§ **Set exercise A**: Can you switch "column header" to "column heading" in the entries, from the start through the line containing "(1089, 596)", and give those lines again with nothing else changed and the pictures left out?

§ **Document**:
— start —
So it’s been a while since my KMDB post, but I promised I would do some investigation into kernel debugging on the Linux side. Keep in mind that I have no Linux kernel experience. While I will try to be thorough in my research, there may be things I miss simply from lack of experience or a good test system. Feel free to comment on any errors or omissions.
We’ll try to solve the same problem that I approached with KMDB in the last post: a deadlock involving reader-writer locks. Linux has a choice of two debuggers, kdb and kgdb (though User Mode Linux presents interesting possibilities). In this post I’ll be taking a look at KDB.
Fire up KDB
Chances are you’re not running a Linux kernel with KDB installed. Some distros (like Debian) make it easier to download and apply the patch, but none seems to include it by default (admittedly, I didn’t do a very thorough search). This means you’ll have to go download the patch, apply it, tweak some kernel config variables (CONFIG_KDB and CONFIG_FRAME_POINTER), recompile/reinstall your kernel, and reboot. Hopefully you’ve done all this beforehand, because as soon you reboot you’ve lost your bug (possibly forever – race conditions are fickle creatures). Assuming you were running a kdb-enabled kernel when you hit this bug, you then run:
# echo "1" > /proc/sys/kernel/kdb
And then press the ‘pause’ key on your keyboard. Alternatively, you can hook up a serial console, but I’ll opt for the easy way out.
— end —
§ **Exercise materials**:
— start —
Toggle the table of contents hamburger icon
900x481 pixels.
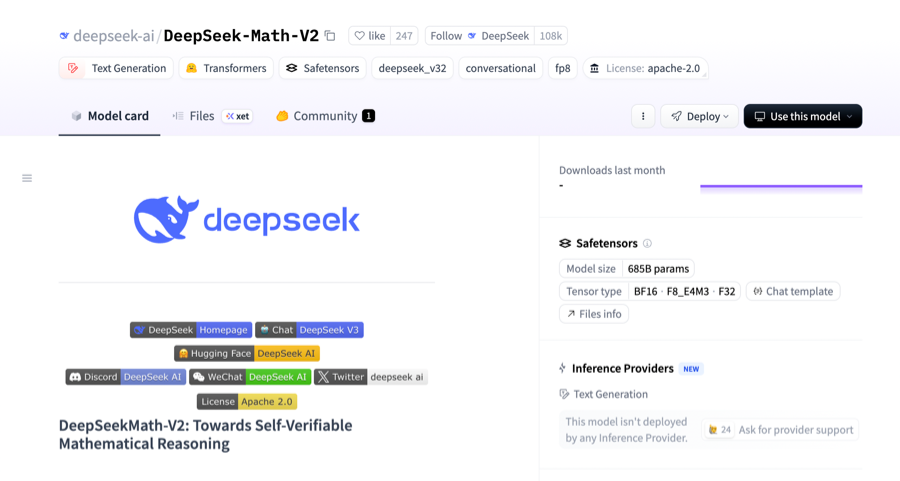(x=27, y=178)
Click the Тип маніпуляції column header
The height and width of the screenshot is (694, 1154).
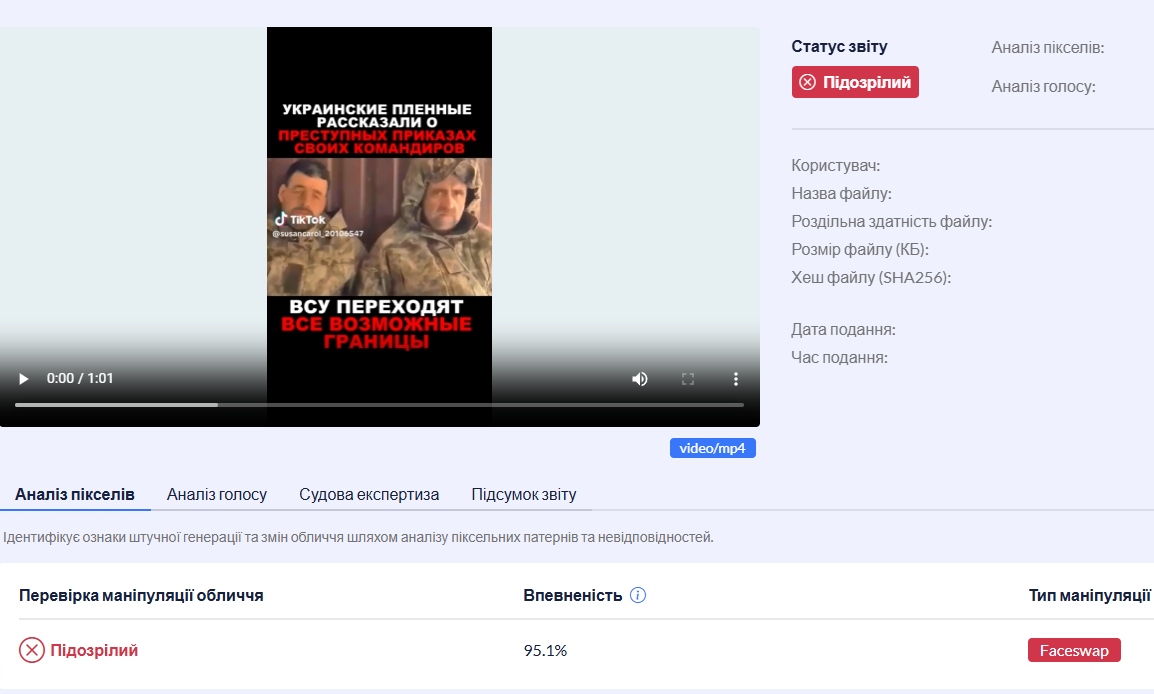(1089, 596)
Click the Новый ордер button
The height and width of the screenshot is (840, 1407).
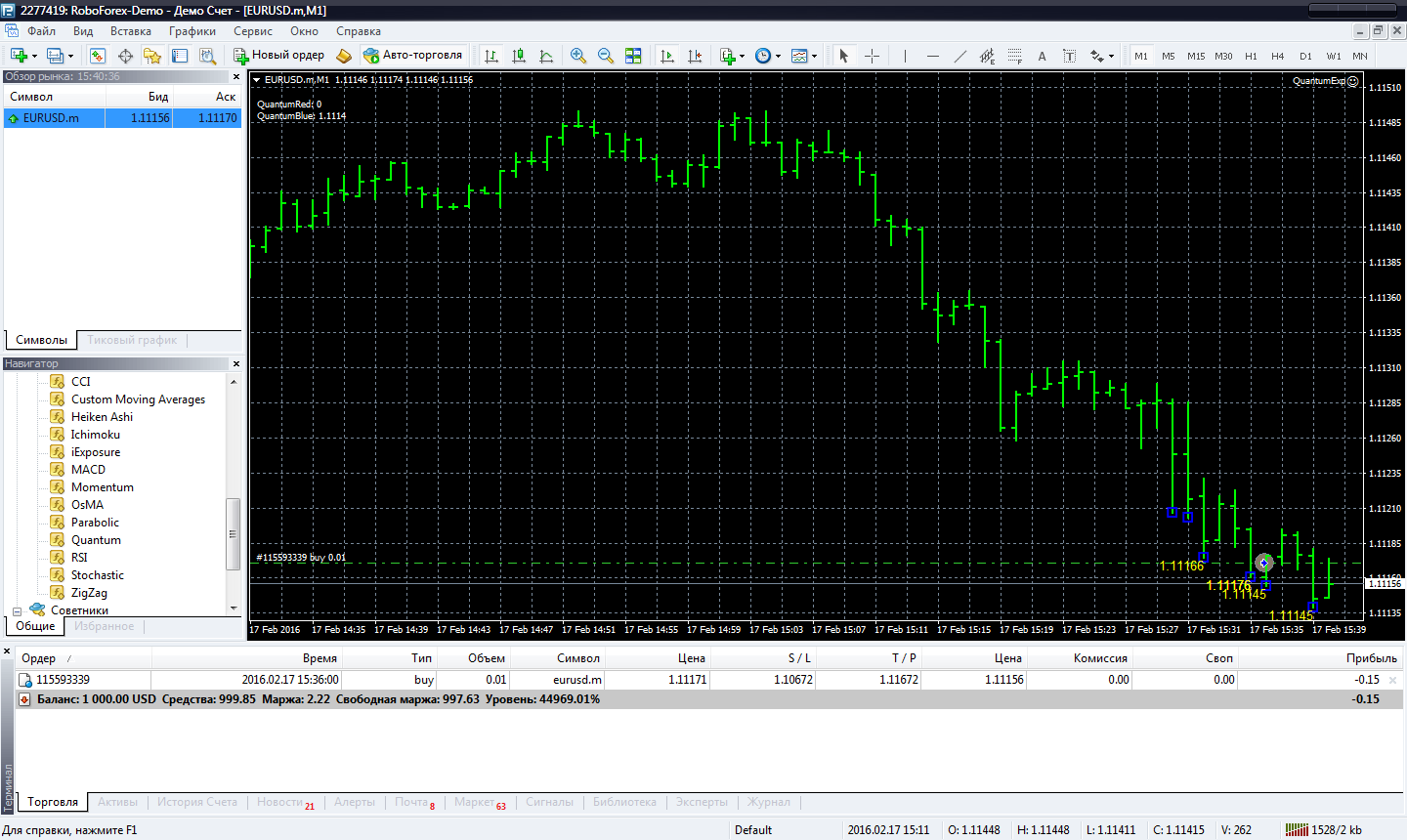coord(278,56)
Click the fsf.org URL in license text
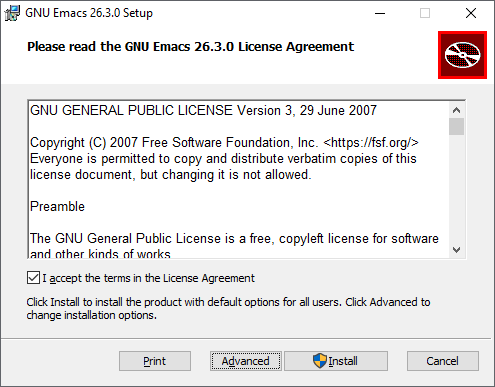This screenshot has width=495, height=387. coord(371,143)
— end —
§ **Set exercise B**: Which two kernel config variables does the post on KDB say to tweak?

§ **Exercise solution A**:
Toggle the table of contents hamburger icon
900x481 pixels.
(x=27, y=178)
Click the Тип маніпуляції column heading
The height and width of the screenshot is (694, 1154).
(1089, 596)

§ **Exercise solution B**: CONFIG_KDB and CONFIG_FRAME_POINTER.